Book of the Month

Back to February 2016 Ed Reporter

Book of the Month

Social Justice Isn’t What You Think It Is, Michael Novak and Paul Adams, Encounter Books, 2015, $27.99

Leftists in education and society have appropriated the term “social justice,” stolen it from Christian thinkers, Popes, and others who believe that society could improve and take care of the most fragile among us, doing so without “the state” calling the shots.

Teachers unions take pride in being “social justice warriors.” Union leadership and some members promote extremely liberal notions, causes, and policies. They hope to indoctrinate schoolchildren in their personal belief system that government is the answer to almost any problem.

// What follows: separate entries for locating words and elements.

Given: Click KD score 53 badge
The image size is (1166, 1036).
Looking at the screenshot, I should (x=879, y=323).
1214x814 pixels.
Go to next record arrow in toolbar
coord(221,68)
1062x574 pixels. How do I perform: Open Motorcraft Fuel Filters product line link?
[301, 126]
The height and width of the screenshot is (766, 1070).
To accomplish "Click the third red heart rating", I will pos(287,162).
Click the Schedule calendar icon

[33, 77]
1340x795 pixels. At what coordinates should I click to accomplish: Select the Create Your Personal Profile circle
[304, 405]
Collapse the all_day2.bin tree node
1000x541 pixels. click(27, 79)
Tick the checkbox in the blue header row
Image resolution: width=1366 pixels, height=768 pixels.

The first part of this book is an historical overview of the social philosophy of justice. Christian social justice begins with the belief in a good and loving God. It values liberty and freedom, and opposes those who believe the only higher power is the state.

Secular humanists don’t see social justice as a virtue, but rather as a weapon. According to the authors, “Social justice advocates seldom attempt to change minds and hearts one by one. Instead, they use political muscle to change laws and to coerce mass compliance.” Leftist activists hope to use social justice to attain their goal of government guiding lives instead of individuals living self-determined lives.

Teachers unions support “sins committed in the name of compassion,” such as their unwavering support of the misnamed “reproductive rights,” which actually means promoting abortion. True compassion would mean not killing the unborn.

Pope John Paul II wrote that he was “a philosopher of liberty.” Novak interprets the Pope’s writings thus: “It is an affront to human dignity for a social system to repress the human capacity to create, to invent, and to be enterprising.” Many federal programs meant to “save” people actually result in repressing them.

In his writings, Pope Leo XIII recognized “the moral obligation of providing material and external help for the poor,” but he also emphasized the “evils of socialism” and provided reasons it is always doomed to fail.

The second part of this book explains how to put Christian social justice into practice in relationships like marriage and throughout our communities, through moral ideals like conscience and duty.

It may be too late for the word “gay” to mean jovial. Hope remains that the rainbow isn’t forever hijacked by advocates of non-traditional sexual lifestyles. In this book, the authors do what they can to educate readers about social justice, as they attempt to rescue the concept.